• [Recorded data]:
+++

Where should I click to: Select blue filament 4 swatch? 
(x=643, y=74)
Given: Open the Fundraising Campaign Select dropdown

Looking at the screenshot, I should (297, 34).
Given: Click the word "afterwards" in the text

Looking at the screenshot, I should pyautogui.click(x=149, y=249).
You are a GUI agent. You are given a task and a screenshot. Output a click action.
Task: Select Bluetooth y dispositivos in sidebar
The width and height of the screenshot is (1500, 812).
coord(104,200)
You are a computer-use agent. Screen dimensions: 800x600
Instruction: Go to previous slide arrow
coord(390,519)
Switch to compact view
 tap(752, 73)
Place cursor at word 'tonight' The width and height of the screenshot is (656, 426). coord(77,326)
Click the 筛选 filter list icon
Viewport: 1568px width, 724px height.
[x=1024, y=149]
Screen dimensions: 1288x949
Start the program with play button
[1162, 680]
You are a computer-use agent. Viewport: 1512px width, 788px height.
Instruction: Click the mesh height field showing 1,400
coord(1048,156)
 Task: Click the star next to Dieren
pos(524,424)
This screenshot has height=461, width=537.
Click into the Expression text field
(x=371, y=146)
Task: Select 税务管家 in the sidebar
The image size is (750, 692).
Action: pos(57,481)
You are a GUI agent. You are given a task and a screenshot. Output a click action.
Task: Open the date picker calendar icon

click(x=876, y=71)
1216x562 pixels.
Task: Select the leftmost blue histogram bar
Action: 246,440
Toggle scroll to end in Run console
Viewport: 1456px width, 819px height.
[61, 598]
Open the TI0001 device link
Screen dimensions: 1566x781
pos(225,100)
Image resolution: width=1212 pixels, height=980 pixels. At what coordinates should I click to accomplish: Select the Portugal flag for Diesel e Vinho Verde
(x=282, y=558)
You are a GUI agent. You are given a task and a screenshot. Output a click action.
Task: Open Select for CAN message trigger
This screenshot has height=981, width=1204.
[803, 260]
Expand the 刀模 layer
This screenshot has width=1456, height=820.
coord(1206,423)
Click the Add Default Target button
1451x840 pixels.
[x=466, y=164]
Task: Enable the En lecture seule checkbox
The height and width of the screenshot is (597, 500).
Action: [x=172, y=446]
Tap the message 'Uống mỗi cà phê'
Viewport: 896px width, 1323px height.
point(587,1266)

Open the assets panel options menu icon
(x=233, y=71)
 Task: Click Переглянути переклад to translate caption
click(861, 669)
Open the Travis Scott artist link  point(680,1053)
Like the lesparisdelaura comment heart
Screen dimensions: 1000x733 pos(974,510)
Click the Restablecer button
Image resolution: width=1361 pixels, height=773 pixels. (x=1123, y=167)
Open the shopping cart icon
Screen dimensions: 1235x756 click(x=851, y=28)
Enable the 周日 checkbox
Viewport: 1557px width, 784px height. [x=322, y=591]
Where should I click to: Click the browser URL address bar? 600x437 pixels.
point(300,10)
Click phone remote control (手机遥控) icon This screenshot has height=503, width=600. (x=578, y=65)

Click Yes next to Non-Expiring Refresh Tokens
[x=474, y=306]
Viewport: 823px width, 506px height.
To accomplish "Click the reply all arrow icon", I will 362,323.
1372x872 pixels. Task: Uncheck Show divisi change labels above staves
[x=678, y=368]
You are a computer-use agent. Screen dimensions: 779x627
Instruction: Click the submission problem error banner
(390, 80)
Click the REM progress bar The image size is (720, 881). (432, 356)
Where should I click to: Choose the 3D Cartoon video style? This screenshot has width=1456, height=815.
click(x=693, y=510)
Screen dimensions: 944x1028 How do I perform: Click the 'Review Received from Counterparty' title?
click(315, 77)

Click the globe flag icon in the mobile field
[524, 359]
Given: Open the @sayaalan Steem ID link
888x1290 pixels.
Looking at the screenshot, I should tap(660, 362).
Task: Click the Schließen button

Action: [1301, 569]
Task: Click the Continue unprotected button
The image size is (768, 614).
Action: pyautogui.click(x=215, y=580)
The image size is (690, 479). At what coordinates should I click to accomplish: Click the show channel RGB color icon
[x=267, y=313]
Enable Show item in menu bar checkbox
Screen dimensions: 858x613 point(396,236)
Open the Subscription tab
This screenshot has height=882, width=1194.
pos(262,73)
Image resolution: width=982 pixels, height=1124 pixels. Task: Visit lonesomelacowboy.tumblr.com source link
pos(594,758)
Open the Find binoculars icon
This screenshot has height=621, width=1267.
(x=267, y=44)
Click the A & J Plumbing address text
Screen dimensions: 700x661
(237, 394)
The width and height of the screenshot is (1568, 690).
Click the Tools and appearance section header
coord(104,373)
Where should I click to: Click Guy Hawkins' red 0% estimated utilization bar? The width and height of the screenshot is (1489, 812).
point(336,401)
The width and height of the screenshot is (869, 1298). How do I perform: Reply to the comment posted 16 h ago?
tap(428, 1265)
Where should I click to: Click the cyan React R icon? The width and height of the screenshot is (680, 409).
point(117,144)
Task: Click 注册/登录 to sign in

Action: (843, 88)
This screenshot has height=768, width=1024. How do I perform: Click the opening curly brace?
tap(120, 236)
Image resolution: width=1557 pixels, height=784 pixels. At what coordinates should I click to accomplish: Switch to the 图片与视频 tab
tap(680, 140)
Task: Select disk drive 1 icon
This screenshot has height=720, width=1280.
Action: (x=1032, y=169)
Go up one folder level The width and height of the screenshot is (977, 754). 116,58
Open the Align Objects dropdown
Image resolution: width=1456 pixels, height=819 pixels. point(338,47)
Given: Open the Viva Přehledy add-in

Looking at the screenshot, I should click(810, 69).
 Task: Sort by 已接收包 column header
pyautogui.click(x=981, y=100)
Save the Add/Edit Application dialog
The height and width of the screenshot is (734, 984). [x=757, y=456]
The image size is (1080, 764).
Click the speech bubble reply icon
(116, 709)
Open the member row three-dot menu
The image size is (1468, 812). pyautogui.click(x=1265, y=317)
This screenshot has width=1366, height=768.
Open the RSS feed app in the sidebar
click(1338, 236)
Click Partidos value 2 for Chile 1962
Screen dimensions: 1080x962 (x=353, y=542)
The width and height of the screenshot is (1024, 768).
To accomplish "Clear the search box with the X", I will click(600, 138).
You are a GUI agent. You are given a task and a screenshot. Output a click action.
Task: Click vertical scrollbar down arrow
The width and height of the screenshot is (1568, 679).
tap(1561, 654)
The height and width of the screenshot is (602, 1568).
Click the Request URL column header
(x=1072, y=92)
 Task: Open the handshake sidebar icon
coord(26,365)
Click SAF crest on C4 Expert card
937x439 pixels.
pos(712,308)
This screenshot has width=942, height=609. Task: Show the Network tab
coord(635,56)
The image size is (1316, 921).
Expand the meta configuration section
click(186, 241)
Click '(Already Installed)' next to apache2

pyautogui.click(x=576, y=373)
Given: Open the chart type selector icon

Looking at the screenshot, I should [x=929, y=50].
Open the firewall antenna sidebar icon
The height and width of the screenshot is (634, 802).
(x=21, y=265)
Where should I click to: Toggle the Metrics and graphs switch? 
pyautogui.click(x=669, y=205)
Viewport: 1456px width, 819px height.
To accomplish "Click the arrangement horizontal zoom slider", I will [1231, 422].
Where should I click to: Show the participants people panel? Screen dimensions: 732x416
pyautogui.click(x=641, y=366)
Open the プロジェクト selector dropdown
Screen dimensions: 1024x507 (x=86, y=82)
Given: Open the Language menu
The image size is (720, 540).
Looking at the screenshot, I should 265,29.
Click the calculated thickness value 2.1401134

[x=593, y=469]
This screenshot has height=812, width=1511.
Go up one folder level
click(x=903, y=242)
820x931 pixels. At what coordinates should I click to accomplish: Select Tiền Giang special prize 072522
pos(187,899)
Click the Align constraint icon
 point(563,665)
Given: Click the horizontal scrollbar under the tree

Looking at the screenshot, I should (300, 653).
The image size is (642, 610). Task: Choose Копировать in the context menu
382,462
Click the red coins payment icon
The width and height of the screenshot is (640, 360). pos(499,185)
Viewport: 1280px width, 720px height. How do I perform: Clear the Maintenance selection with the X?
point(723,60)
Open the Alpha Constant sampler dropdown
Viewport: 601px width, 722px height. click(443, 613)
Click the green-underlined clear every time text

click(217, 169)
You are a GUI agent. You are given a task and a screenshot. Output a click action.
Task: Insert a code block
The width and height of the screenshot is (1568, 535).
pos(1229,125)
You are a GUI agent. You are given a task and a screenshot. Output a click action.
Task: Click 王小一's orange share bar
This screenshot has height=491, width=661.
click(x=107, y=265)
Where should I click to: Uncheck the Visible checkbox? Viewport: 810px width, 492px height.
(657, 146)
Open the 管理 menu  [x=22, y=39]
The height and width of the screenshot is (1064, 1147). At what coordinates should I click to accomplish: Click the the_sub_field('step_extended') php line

+++

• [TASK REQUIREMENTS]: Reproduce the lines of the recorded data verbatim, starting at the line containing "Open the Align Objects dropdown" and ending at the line containing "pyautogui.click(x=669, y=205)".

• [OUTPUT OF THE TASK]:
Open the Align Objects dropdown
Image resolution: width=1456 pixels, height=819 pixels. point(338,47)
Given: Open the Viva Přehledy add-in

Looking at the screenshot, I should click(810, 69).
 Task: Sort by 已接收包 column header
pyautogui.click(x=981, y=100)
Save the Add/Edit Application dialog
The height and width of the screenshot is (734, 984). [x=757, y=456]
The image size is (1080, 764).
Click the speech bubble reply icon
(116, 709)
Open the member row three-dot menu
The image size is (1468, 812). pyautogui.click(x=1265, y=317)
This screenshot has width=1366, height=768.
Open the RSS feed app in the sidebar
click(1338, 236)
Click Partidos value 2 for Chile 1962
Screen dimensions: 1080x962 (x=353, y=542)
The width and height of the screenshot is (1024, 768).
To accomplish "Clear the search box with the X", I will click(600, 138).
You are a GUI agent. You are given a task and a screenshot. Output a click action.
Task: Click vertical scrollbar down arrow
The width and height of the screenshot is (1568, 679).
tap(1561, 654)
The height and width of the screenshot is (602, 1568).
Click the Request URL column header
(x=1072, y=92)
 Task: Open the handshake sidebar icon
coord(26,365)
Click SAF crest on C4 Expert card
937x439 pixels.
pos(712,308)
This screenshot has width=942, height=609. Task: Show the Network tab
coord(635,56)
The image size is (1316, 921).
Expand the meta configuration section
click(186, 241)
Click '(Already Installed)' next to apache2

pyautogui.click(x=576, y=373)
Given: Open the chart type selector icon

Looking at the screenshot, I should [x=929, y=50].
Open the firewall antenna sidebar icon
The height and width of the screenshot is (634, 802).
(x=21, y=265)
Where should I click to: Toggle the Metrics and graphs switch? 
pyautogui.click(x=669, y=205)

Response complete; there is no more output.